Django admin choice field

You don't need a custom form.

This is the minimum you need:

# models.py
from __future__ import unicode_literals

from django.db import models

class Photo(models.Model):
    CHOICES = (
        ('hero', 'Hero'),
        ('story', 'Our Story'),
    )

    name = models.CharField(max_length=250, null=False, choices=CHOICES)

# admin.py
from django.contrib import admin
from .models import Photo


class PhotoAdmin(admin.ModelAdmin):
    list_display = ('name',)


admin.site.register(Photo, PhotoAdmin)

You can override formfield_for_choice_field() that way you don't need to create a new form.

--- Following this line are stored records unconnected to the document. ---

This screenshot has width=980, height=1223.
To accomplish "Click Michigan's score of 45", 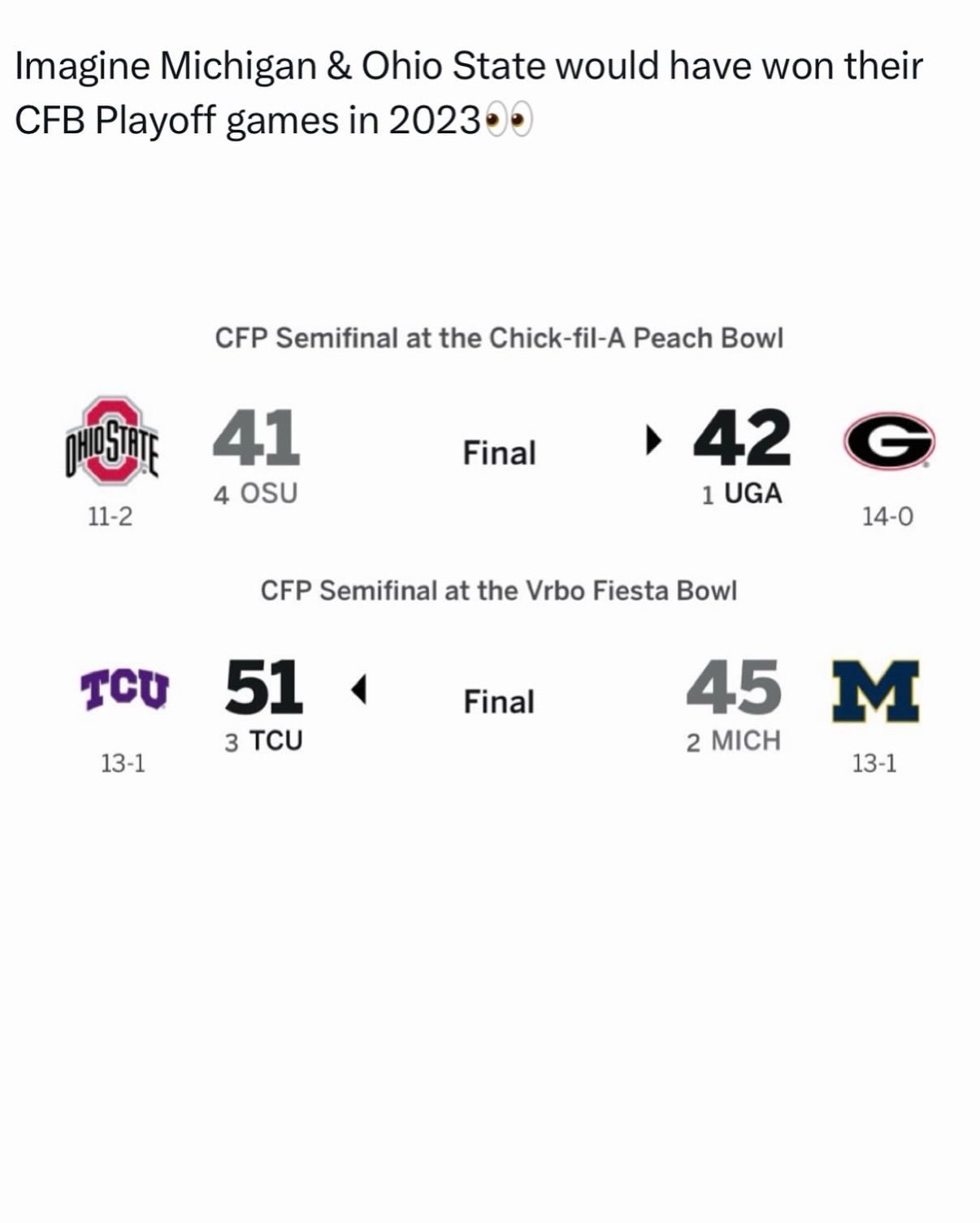I will [734, 687].
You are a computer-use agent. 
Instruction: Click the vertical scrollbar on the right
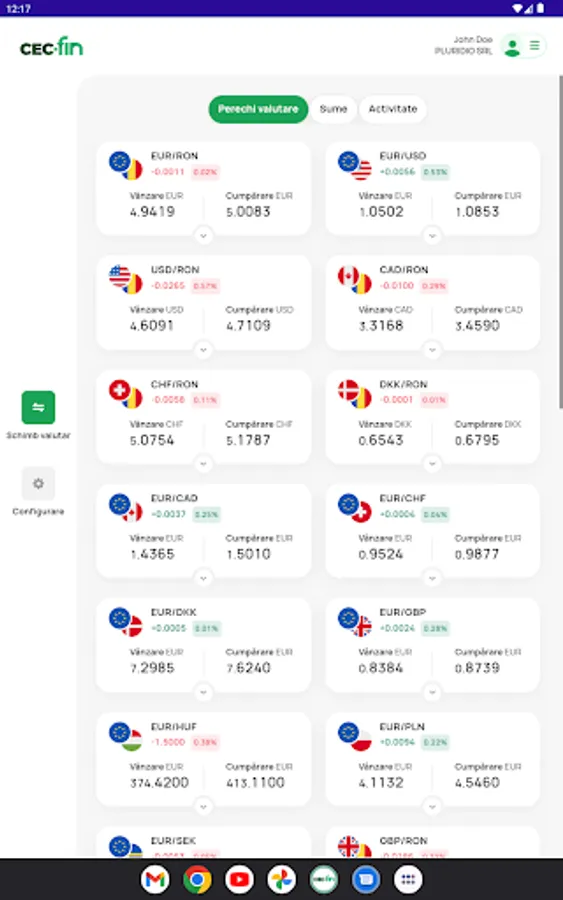(561, 241)
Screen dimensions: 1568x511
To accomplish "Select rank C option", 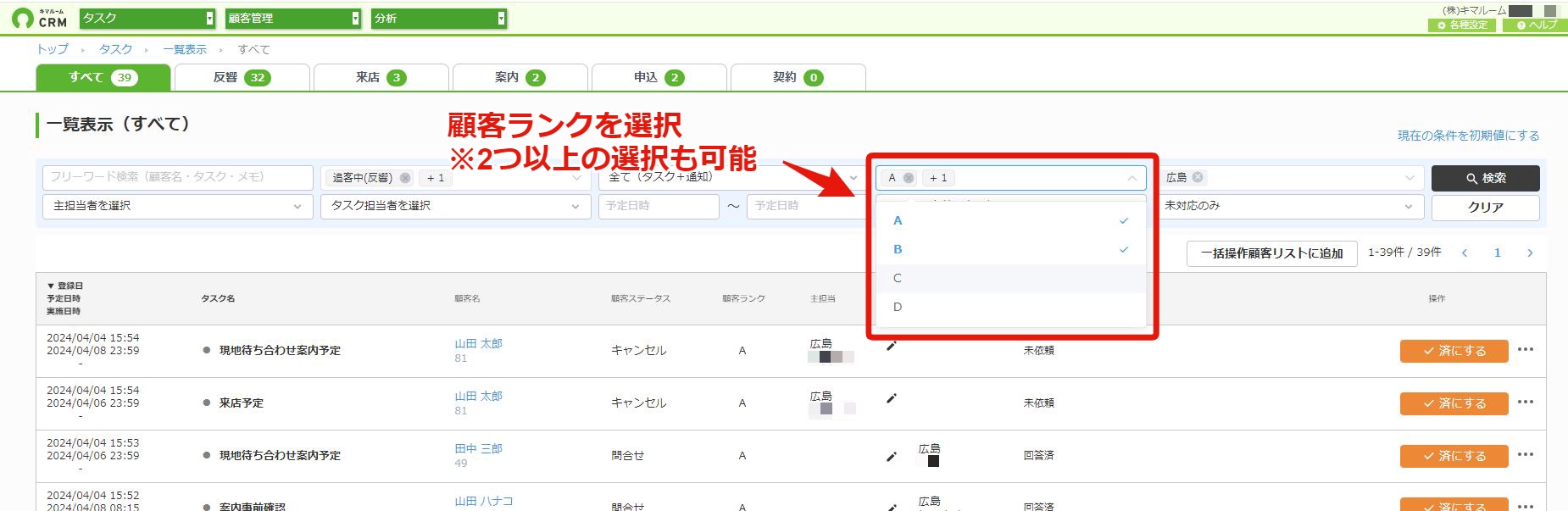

class MyModelAdmin(admin.ModelAdmin):
    def formfield_for_choice_field(self, db_field, request, **kwargs):
        if db_field.name == 'status':
            kwargs['choices'] = (
                ('accepted', 'Accepted'),
                ('denied', 'Denied'),
            )
            if request.user.is_superuser:
                kwargs['choices'] += (('ready', 'Ready for deployment'),)
        return super().formfield_for_choice_field(db_field, request, **kwargs)

See formfield_for_choice_field


from django.contrib import admin
from django import forms

class MyModel(MyBaseModel):
    stuff = models.CharField('Stuff', max_length=255, default=None)

    class Meta:
        proxy = True

class MyModelForm(forms.ModelForm):
    MY_CHOICES = (
        ('A', 'Choice A'),
        ('B', 'Choice B'),
    )

    stuff = forms.ChoiceField(choices=MY_CHOICES)

class MyModelAdmin(admin.ModelAdmin):
    fields = ('stuff',)
    list_display = ('stuff',)
    form = MyModelForm

admin.site.register(MyModel, MyModelAdmin)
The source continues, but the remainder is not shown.